:: SOURCE DOCUMENT ::
== Segment start ==

BBC.com expands site with the launch of - Future
Like its sister site – BBC Travel - we hope this bespoke new section will offer users outside the UK with a thirst for science, technology, health and environment a more informative and entertaining experience.”Chris Davies, acting MD of BBC.com
BBC.com today unveiled the latest of its new sections - Future – to offer audiences outside the UK a host of universal topics focused on future trends in the worlds of science, technology, environment and health. The new pages will be rooted in robust research to ensure they are informative yet entertaining and complement the technology, science, environment and health news pages already available on the site.
At launch, Future will comprise of 12 columns, specially commissioned features from leading writers in science and technology including: Ed Yong, Phil Ball and Sharon Weinberger, video content from Click, BBC World News’s guide to the latest gadgets and goings on from the world of technology, 60 second audio bites and beautifully created Infographics. The columns will consist of two to three stories and explore an array of practical questions including: ‘Why do we… recognize names and not faces’, medical myths such as ‘Should you ever wake someone who’s sleepwalking’ and ‘Will We Ever…decode dreams’.
Other columns will explore how we can live with and through technology changes, how we can intelligently design our planet to ensure its survival, current plans for the exploration of space and transport of the future. The features will delve even further into a number of current and topical debates such as seeking to uncover whether social media can predict the future, and revealing the work that is underway to ensure we can feed the world’s current population of seven billion. There will also be look into hospitals of the future, where scientist and designers work together in a bid to cut the spread of disease.

== Segment end ==

:: WORK ORDER A ::
From the BBC Future launch announcement, reproduce the passage between "Other columns will" and "spread of disease.", inclusive.
:: WORK ORDER B ::
According to the BBC Future launch announcement, how many columns will Future comprise at launch?
:: WORK ORDER C ::
Pick up the BBC Future launch announcement from its last sentence and continue the text.

(Stored dataset items)
== Segment start ==

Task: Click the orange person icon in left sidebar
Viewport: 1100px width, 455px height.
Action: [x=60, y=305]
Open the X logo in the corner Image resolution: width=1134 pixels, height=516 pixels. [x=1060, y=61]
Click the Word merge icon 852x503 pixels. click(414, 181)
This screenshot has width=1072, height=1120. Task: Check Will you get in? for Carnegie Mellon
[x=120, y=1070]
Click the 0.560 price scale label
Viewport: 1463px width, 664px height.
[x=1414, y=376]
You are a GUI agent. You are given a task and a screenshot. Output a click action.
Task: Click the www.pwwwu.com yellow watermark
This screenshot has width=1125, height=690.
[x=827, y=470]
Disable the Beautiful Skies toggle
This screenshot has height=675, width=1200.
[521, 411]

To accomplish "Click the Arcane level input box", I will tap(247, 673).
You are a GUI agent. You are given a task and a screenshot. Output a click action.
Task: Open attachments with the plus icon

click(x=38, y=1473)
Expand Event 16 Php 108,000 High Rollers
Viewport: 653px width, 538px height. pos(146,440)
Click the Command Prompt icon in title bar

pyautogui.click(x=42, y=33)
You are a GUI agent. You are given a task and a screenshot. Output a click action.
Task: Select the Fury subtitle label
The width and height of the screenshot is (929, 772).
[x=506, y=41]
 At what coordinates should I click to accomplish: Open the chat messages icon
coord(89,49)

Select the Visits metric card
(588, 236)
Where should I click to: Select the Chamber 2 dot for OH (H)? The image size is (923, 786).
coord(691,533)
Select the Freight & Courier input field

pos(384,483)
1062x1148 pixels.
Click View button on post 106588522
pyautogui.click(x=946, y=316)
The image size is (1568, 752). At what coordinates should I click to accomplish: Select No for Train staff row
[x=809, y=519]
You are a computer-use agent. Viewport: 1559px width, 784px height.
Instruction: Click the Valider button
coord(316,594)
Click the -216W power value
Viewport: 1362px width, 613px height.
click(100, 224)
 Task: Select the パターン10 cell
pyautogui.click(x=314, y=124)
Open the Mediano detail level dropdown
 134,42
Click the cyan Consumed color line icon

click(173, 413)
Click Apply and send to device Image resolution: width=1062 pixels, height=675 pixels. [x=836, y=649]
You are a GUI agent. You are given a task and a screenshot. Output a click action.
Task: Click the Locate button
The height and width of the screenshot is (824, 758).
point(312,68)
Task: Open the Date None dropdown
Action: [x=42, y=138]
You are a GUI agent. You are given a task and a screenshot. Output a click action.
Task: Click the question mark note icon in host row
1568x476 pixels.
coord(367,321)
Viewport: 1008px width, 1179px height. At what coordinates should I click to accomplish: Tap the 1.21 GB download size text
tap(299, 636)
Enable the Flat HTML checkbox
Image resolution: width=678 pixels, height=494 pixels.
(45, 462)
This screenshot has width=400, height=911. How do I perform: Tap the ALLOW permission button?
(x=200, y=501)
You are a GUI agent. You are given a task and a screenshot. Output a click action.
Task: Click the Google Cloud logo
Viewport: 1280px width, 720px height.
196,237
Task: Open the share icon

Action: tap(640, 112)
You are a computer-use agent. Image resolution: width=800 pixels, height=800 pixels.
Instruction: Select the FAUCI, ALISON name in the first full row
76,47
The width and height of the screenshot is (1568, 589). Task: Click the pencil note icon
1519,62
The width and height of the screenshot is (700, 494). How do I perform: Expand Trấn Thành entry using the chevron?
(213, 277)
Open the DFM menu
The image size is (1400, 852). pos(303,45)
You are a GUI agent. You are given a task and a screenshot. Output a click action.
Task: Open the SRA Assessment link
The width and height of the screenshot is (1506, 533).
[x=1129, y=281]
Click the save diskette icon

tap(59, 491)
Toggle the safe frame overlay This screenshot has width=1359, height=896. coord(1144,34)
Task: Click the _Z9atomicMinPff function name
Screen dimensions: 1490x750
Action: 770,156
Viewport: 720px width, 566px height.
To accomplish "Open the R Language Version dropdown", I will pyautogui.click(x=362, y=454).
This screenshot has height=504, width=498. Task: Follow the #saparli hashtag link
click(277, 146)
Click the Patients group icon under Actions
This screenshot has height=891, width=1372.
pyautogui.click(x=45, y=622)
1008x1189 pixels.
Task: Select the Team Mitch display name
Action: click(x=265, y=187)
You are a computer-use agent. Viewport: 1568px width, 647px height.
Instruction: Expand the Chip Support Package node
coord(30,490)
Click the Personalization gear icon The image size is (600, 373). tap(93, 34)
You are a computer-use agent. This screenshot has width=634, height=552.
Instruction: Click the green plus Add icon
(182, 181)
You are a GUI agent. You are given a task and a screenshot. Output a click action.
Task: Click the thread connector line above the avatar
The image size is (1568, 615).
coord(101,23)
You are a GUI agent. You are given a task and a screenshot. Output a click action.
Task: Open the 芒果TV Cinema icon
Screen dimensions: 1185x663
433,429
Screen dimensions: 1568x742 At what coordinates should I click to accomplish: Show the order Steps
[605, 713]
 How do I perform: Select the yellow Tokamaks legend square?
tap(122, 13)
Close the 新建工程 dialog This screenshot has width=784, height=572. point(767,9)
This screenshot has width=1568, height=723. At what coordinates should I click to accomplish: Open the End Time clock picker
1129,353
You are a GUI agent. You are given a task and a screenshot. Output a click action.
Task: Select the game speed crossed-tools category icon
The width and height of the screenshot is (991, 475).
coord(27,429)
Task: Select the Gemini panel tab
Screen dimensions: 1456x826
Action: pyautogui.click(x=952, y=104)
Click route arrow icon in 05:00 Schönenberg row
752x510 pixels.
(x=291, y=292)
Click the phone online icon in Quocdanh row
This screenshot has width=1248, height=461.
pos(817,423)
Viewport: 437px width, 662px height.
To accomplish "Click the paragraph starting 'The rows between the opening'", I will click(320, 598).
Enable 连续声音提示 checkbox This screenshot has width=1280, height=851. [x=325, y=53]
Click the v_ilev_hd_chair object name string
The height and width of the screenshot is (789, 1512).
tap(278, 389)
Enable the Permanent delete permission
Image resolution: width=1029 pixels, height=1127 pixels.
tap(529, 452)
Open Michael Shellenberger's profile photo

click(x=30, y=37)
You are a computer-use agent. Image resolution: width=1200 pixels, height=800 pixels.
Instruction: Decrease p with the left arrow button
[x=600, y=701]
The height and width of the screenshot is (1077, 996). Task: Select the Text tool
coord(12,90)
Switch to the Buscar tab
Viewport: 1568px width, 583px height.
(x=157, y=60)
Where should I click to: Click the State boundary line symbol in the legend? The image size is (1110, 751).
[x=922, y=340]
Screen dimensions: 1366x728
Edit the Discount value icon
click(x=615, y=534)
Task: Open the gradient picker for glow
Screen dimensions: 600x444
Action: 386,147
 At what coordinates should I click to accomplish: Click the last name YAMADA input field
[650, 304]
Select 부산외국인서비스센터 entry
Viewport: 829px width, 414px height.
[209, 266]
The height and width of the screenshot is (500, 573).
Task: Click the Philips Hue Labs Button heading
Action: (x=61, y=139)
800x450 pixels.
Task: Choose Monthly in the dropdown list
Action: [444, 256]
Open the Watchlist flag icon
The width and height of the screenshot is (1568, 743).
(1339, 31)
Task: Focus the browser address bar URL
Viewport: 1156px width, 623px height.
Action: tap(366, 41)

== Segment end ==

:: WRITTEN RESPONSE A ::
Other columns will explore how we can live with and through technology changes, how we can intelligently design our planet to ensure its survival, current plans for the exploration of space and transport of the future. The features will delve even further into a number of current and topical debates such as seeking to uncover whether social media can predict the future, and revealing the work that is underway to ensure we can feed the world’s current population of seven billion. There will also be look into hospitals of the future, where scientist and designers work together in a bid to cut the spread of disease.

:: WRITTEN RESPONSE B ::
Future will comprise 12 columns at launch.

:: WRITTEN RESPONSE C ::
Chris Davies, acting MD of BBC.com said: “BBC Future is an exciting new addition to BBC.com, offering a new and in depth take on a diverse array of current topics from health to matters of the Universe. Like its sister site – BBC Travel - we hope this bespoke new section will offer users outside the UK with a thirst for science, technology, health and environment a more informative and entertaining experience.”
Jonathan Fildes, Features editor for Future added: “Our readers have been telling us that they want more science, technology and health on bbc.com, so we’ve worked hard to deliver this. Every story aims to combine the cutting edge with an understanding of how these advances affect our lives. And we’ve recruited some of the best science writers in the world to help tell those stories. So - whether you want to know what kind of car you will be driving 10 years from now, how your food will be produced in the future or how scientists are beginning to unpick the complexities of your brain – I hope readers agree there is something here for everyone and that they will enjoy exploring the site as much as I’ve enjoyed putting it together.”
This latest addition to BBC.com has been created as part of the BBC’s commercial website for audiences out the UK, and is part of the sites ongoing strategy to offer a more relevant and personal experience for international users. It follows the 2010 launch of a bespoke Travel section and a number of refreshes most recently to the Sports page and homepages across Asia-Pacific. At launch Future will be supported by commercial partner LEXUS in America.
For more information on the site, content and authors, please contact:
Digital Communications Manager, BBC Worldwide
T: +44 (0)20 843 31525 I M : +44 (0)7739 300280
NOTES TO EDITORS
BBC.com was launched in November 2007 offering users outside of the UK an international version of the BBC’s online site, supported by advertising. It is currently attracting around 58 million* unique users per month generating revenues to reinvest in BBC content and services.* Source: Omniture April-September 2011 monthly average. This is 17% up YoY, with page views up 33%.
BBC.com is an English language site.